# If You Can Read This You Have A Strange Mind Too



## Guest (May 8, 2009)

> > Only
> > great minds
> > can read this
> >
> > This is weird, but interesting!
> >
> >
> > fi yuo cna raed tihs, yuo hvae a sgtrane mnid too
> >
> > Cna yuo raed tihs? Olny 55 plepoe out of 100 can.
> >
> > i cdnuolt blveiee taht I cluod aulaclty uesdnatnrd waht I was
> > rdanieg. The phaonmneal pweor of the hmuan mnid, aoccdrnig to a
> > rscheearch at Cmabrigde Uinervtisy, it dseno't mtaetr in waht oerdr
> > the ltteres in a wrod are, the olny iproamtnt tihng is taht the frsit
> > and lsat ltteer be in the rghit pclae The rset can be a taotl mses
> > and you can sitll raed it whotuit a pboerlm. Tihs is bcuseae the
> > huamn mnid deos not raed ervey lteter by istlef, but the wrod as a
> > wlohe. Azanmig huh? Yaeh and I awlyas tghuhot slpeling was ipmorantt!

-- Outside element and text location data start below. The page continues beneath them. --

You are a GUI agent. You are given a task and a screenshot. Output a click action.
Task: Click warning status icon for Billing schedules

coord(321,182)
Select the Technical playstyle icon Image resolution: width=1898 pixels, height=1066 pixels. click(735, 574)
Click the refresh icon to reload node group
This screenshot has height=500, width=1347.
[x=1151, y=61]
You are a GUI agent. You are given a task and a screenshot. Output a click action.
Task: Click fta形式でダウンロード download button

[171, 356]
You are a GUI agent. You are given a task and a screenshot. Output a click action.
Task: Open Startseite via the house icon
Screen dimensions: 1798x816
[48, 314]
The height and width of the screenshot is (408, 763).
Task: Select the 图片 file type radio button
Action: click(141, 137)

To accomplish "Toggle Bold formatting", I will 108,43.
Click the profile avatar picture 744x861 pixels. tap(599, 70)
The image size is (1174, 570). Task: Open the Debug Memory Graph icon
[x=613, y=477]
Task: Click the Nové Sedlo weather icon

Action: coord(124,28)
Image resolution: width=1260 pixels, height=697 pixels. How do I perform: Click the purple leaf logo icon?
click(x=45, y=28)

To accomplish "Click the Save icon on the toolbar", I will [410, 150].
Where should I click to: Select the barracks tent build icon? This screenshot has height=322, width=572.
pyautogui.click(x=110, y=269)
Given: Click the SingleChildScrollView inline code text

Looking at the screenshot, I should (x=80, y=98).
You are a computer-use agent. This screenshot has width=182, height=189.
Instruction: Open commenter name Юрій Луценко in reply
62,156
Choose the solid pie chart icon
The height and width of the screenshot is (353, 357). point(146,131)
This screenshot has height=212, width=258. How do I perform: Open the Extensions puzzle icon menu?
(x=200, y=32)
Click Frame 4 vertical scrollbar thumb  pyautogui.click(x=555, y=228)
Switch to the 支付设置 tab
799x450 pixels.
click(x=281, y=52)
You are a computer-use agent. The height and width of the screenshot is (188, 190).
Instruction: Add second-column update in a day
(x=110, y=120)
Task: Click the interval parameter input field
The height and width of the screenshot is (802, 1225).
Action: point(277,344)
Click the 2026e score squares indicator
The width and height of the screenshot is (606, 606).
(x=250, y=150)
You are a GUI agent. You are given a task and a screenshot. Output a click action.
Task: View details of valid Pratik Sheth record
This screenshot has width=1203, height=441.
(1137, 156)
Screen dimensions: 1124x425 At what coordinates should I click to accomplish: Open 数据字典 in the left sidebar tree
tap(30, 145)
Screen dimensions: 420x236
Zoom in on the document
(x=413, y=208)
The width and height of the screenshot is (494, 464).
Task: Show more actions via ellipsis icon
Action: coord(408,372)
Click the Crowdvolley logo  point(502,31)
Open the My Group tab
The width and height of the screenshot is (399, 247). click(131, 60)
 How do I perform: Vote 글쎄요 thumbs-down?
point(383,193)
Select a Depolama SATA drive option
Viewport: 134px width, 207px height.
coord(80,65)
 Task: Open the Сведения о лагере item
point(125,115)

I have a strange mind apparently , I think my DH has known that for years . 

Kitn


----------



## Guest (May 8, 2009)

Pretty much anyone who speaks English natively (and can read) can read that.  The 55 out of 100 thing is BS  

*Bursts bubbles*


----------



## rupertspal42 (May 8, 2009)

so true dan.. *doing lil lad dance*


----------



## vivcarm (May 8, 2009)

Oh and here I was thinking I was strange! Well I know that anyway


----------



## Tabitha (May 8, 2009)

Since approx 22% of  adult American adults function at or below literacy level 1 (the lowest). 47 million American adults are functionally illiterate.
 I have no doubt 45% can't read scrambled words.


----------



## heyjude (May 8, 2009)

That is so weird. There were only two words which confused me.   Why is it that  I can read this, but am not able to speak pig latin?  :? 

Jude


----------



## Tabitha (May 8, 2009)

I had to read taotl  a couple of times before I got it  .


----------



## rupertspal42 (May 9, 2009)

heh it happens to the best of us


----------



## dagmar88 (May 9, 2009)

Hi,
I'm most definatly not a native speaker, my English is not good and I'm even worse at writing, as I have a mild form of dyslexia. Have to look up a lot of longer words, even in my own language. But... I could read that easily  Odd


----------



## rupertspal42 (May 9, 2009)

GO DAG!!    :wink:


----------



## Guest (May 9, 2009)

dagmar88 said:
			
		

> Hi,
> I'm most definatly not a native speaker, my English is not good and I'm even worse at writing, as I have a mild form of dyslexia. Have to look up a lot of longer words, even in my own language. But... I could read that easily  Odd



Good for you !! 
A few words made me go huh.

Kitn


----------